ASSIGNMENT
Would you repeat each of the lines below exactly?

• • • • •

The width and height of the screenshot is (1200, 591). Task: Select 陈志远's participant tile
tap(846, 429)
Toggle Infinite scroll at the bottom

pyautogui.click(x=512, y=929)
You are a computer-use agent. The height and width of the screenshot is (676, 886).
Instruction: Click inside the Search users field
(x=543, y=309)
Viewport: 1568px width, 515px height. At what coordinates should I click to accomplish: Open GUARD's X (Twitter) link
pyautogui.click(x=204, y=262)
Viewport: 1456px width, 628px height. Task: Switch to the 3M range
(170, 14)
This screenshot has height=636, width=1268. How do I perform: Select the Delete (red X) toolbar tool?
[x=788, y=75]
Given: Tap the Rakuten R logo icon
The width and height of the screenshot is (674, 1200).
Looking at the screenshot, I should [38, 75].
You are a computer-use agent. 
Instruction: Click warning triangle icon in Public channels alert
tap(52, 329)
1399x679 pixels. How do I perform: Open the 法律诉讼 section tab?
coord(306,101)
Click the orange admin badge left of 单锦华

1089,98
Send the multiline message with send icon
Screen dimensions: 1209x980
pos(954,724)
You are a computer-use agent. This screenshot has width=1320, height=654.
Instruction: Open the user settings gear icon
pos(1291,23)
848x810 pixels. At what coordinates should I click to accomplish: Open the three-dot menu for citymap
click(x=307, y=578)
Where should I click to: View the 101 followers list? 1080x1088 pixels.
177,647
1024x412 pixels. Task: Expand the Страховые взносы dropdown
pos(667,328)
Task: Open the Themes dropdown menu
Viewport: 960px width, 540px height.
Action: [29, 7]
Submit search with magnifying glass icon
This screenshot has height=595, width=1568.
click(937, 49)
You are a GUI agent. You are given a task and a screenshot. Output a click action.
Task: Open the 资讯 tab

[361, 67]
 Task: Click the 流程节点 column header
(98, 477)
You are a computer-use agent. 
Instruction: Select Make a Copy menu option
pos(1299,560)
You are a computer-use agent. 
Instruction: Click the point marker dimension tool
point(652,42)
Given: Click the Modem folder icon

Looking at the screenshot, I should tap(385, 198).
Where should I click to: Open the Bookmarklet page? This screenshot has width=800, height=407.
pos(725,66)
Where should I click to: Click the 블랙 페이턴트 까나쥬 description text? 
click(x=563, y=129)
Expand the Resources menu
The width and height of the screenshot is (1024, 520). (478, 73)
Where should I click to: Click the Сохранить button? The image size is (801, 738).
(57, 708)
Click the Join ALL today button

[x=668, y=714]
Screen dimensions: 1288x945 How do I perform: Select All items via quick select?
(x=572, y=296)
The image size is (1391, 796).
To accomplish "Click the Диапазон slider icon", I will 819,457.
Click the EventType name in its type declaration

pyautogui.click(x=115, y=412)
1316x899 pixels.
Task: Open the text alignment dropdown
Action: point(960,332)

• • • • •

WORKED SOLUTION
The width and height of the screenshot is (1200, 591). Task: Select 陈志远's participant tile
tap(846, 429)
Toggle Infinite scroll at the bottom

pyautogui.click(x=512, y=929)
You are a computer-use agent. The height and width of the screenshot is (676, 886).
Instruction: Click inside the Search users field
(x=543, y=309)
Viewport: 1568px width, 515px height. At what coordinates should I click to accomplish: Open GUARD's X (Twitter) link
pyautogui.click(x=204, y=262)
Viewport: 1456px width, 628px height. Task: Switch to the 3M range
(170, 14)
This screenshot has height=636, width=1268. How do I perform: Select the Delete (red X) toolbar tool?
[x=788, y=75]
Given: Tap the Rakuten R logo icon
The width and height of the screenshot is (674, 1200).
Looking at the screenshot, I should [38, 75].
You are a computer-use agent. 
Instruction: Click warning triangle icon in Public channels alert
tap(52, 329)
1399x679 pixels. How do I perform: Open the 法律诉讼 section tab?
coord(306,101)
Click the orange admin badge left of 单锦华

1089,98
Send the multiline message with send icon
Screen dimensions: 1209x980
pos(954,724)
You are a computer-use agent. This screenshot has width=1320, height=654.
Instruction: Open the user settings gear icon
pos(1291,23)
848x810 pixels. At what coordinates should I click to accomplish: Open the three-dot menu for citymap
click(x=307, y=578)
Where should I click to: View the 101 followers list? 1080x1088 pixels.
177,647
1024x412 pixels. Task: Expand the Страховые взносы dropdown
pos(667,328)
Task: Open the Themes dropdown menu
Viewport: 960px width, 540px height.
Action: [29, 7]
Submit search with magnifying glass icon
This screenshot has height=595, width=1568.
click(937, 49)
You are a GUI agent. You are given a task and a screenshot. Output a click action.
Task: Open the 资讯 tab

[361, 67]
 Task: Click the 流程节点 column header
(98, 477)
You are a computer-use agent. 
Instruction: Select Make a Copy menu option
pos(1299,560)
You are a computer-use agent. 
Instruction: Click the point marker dimension tool
point(652,42)
Given: Click the Modem folder icon

Looking at the screenshot, I should tap(385, 198).
Where should I click to: Open the Bookmarklet page? This screenshot has width=800, height=407.
pos(725,66)
Where should I click to: Click the 블랙 페이턴트 까나쥬 description text? 
click(x=563, y=129)
Expand the Resources menu
The width and height of the screenshot is (1024, 520). (478, 73)
Where should I click to: Click the Сохранить button? The image size is (801, 738).
(57, 708)
Click the Join ALL today button

[x=668, y=714]
Screen dimensions: 1288x945 How do I perform: Select All items via quick select?
(x=572, y=296)
The image size is (1391, 796).
To accomplish "Click the Диапазон slider icon", I will 819,457.
Click the EventType name in its type declaration

pyautogui.click(x=115, y=412)
1316x899 pixels.
Task: Open the text alignment dropdown
Action: point(960,332)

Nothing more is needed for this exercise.